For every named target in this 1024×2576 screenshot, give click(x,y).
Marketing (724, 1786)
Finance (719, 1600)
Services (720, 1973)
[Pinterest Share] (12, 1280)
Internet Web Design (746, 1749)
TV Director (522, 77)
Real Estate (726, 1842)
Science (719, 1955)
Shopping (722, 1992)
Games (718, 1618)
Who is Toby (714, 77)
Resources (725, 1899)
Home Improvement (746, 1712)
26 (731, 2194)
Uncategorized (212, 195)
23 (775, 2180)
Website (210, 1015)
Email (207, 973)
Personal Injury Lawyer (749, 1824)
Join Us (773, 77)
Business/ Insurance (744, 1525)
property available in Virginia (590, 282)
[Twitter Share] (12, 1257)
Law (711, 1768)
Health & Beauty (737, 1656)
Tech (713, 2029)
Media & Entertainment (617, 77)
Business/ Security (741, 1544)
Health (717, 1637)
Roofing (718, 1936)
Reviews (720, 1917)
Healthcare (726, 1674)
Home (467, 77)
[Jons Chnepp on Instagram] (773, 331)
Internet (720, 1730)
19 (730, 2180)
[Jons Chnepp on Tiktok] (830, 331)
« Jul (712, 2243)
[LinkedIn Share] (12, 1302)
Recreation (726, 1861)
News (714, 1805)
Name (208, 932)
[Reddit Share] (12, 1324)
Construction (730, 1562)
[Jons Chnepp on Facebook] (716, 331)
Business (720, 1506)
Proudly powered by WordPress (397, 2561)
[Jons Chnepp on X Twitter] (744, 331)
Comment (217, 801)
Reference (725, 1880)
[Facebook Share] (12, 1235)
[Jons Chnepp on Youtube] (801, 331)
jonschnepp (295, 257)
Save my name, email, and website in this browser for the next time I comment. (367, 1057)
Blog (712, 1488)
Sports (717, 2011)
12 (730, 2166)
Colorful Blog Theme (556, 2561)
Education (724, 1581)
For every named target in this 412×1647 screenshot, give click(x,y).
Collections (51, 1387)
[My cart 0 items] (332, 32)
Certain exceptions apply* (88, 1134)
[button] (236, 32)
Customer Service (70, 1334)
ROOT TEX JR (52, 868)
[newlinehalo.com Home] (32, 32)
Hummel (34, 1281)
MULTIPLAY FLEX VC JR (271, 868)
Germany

::::

#### Goal of the exercise
All lines from the opening of the records through the line where "Customer Service (70, 1334)" occurs are to be output verbatim. No other line belongs in the answer.

#### Result
For every named target in this 1024×2576 screenshot, give click(x,y).
Marketing (724, 1786)
Finance (719, 1600)
Services (720, 1973)
[Pinterest Share] (12, 1280)
Internet Web Design (746, 1749)
TV Director (522, 77)
Real Estate (726, 1842)
Science (719, 1955)
Shopping (722, 1992)
Games (718, 1618)
Who is Toby (714, 77)
Resources (725, 1899)
Home Improvement (746, 1712)
26 (731, 2194)
Uncategorized (212, 195)
23 (775, 2180)
Website (210, 1015)
Email (207, 973)
Personal Injury Lawyer (749, 1824)
Join Us (773, 77)
Business/ Insurance (744, 1525)
property available in Virginia (590, 282)
[Twitter Share] (12, 1257)
Law (711, 1768)
Health & Beauty (737, 1656)
Tech (713, 2029)
Media & Entertainment (617, 77)
Business/ Security (741, 1544)
Health (717, 1637)
Roofing (718, 1936)
Reviews (720, 1917)
Healthcare (726, 1674)
Home (467, 77)
[Jons Chnepp on Instagram] (773, 331)
Internet (720, 1730)
19 (730, 2180)
[Jons Chnepp on Tiktok] (830, 331)
« Jul (712, 2243)
[LinkedIn Share] (12, 1302)
Recreation (726, 1861)
News (714, 1805)
Name (208, 932)
[Reddit Share] (12, 1324)
Construction (730, 1562)
[Jons Chnepp on Facebook] (716, 331)
Business (720, 1506)
Proudly powered by WordPress (397, 2561)
[Jons Chnepp on X Twitter] (744, 331)
Comment (217, 801)
Reference (725, 1880)
[Facebook Share] (12, 1235)
[Jons Chnepp on Youtube] (801, 331)
jonschnepp (295, 257)
Save my name, email, and website in this browser for the next time I comment. (367, 1057)
Blog (712, 1488)
Sports (717, 2011)
12 (730, 2166)
Colorful Blog Theme (556, 2561)
Education (724, 1581)
For every named target in this 412×1647 screenshot, give click(x,y).
Collections (51, 1387)
[My cart 0 items] (332, 32)
Certain exceptions apply* (88, 1134)
[button] (236, 32)
Customer Service (70, 1334)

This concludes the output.